The minutes reveal that there was disagreement among Fed officials regarding reducing interest rates by half a percentage point in September.

The minutes reveal that there was disagreement among Fed officials regarding reducing interest rates by half a percentage point in September.
The minutes reveal that there was disagreement among Fed officials regarding reducing interest rates by half a percentage point in September.

The Federal Reserve officials at their September meeting decided to cut interest rates by half a percentage point, as they were uncertain about the level of aggression needed, while trying to balance confidence on inflation with concerns over the labor market, according to the minutes released on Wednesday.

Policymakers approved a 50 basis point jumbo rate cut for the first time in over four years, with members expressing differing views on the economic outlook.

Officials hoped for a smaller, quarter percentage point reduction in inflation, while also seeking assurance that it was moving sustainably lower, and were less concerned about the jobs picture.

Since 2005, the Federal Open Market Committee has been known for its unity on monetary policy, but during its latest meeting, only one member, Governor Michelle Bowman, voted against the half-point cut, preferring a quarter point. The minutes indicated that others also favored a smaller move.

The minutes noted that some attendees expressed a preference for a 25 basis point reduction of the target range at the meeting, while a few others indicated their support for such a decision.

"The document stated that several participants believed a 25 basis point reduction would align with a gradual path of policy normalization, allowing policymakers to evaluate the level of policy restrictiveness as the economy progressed.

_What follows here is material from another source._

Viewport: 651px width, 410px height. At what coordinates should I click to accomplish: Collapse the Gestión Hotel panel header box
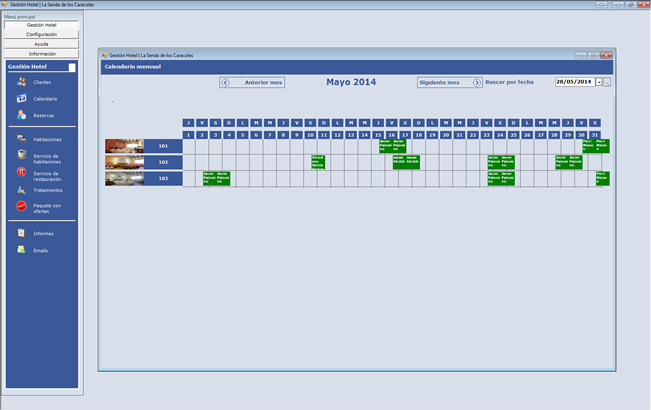72,67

Additionally, a few participants noted that a 25 basis point move could indicate a more predictable path of policy normalization."

After the meeting, economic indicators suggest that the labor market may be stronger than anticipated by officials who favored a 50 basis point move.

In September, the nonfarm payrolls rose by 254,000, exceeding expectations, and the unemployment rate decreased to 4.1%.

The Fed is likely to ease monetary policy, but future cuts may not be as aggressive as the September move.

The FOMC minutes indicated that the decision to reduce interest rates by 50 basis points was made "in light of the progress on inflation and the balance of risks" against the labor market. The minutes also noted that a "substantial majority" of the FOMC members supported the larger move, but did not specify how many were opposed. The use of the term "participants" implies that the entire FOMC was involved in the decision-making process.

At the July meeting, some members suggested reducing the minutes, but this proposal did not come to fruition.

Despite the document's detailed information on the debate over the 25 basis point cut, there was limited information on why voters backed the larger move.

In the minutes of the meeting, the term "recalibration" was used by Powell to describe the decision to cut.

The minutes noted that participants stressed the importance of clarifying that the adjustment of policy stance at the meeting did not indicate a less optimistic economic outlook or a faster pace of policy easing than what participants believed was appropriate.

The recalibration of policy to better align with recent indicators of inflation and the labor market would help sustain the strength in the economy and the labor market while continuing to promote progress on inflation, and would reflect the balance of risks. Supporters of the 50 basis point cut emphasized this point.

In the event of an emergency, the Fed may opt to cut rates by half a point, as it did during the Covid pandemic and the 2008 financial crisis.

The CME Group's FedWatch indicates that market pricing suggests the fed funds rate will end in 2025 between 3.25% and 3.5%, which is in line with the median projection of a 3.4% rate. However, futures markets have changed their outlook and now predict a 1-in-5 chance that the Fed will not cut at its November meeting.

The 10- and 2-year Treasury yields have increased by approximately 40 basis points since the Fed meeting, while the bond market has displayed unusual behavior.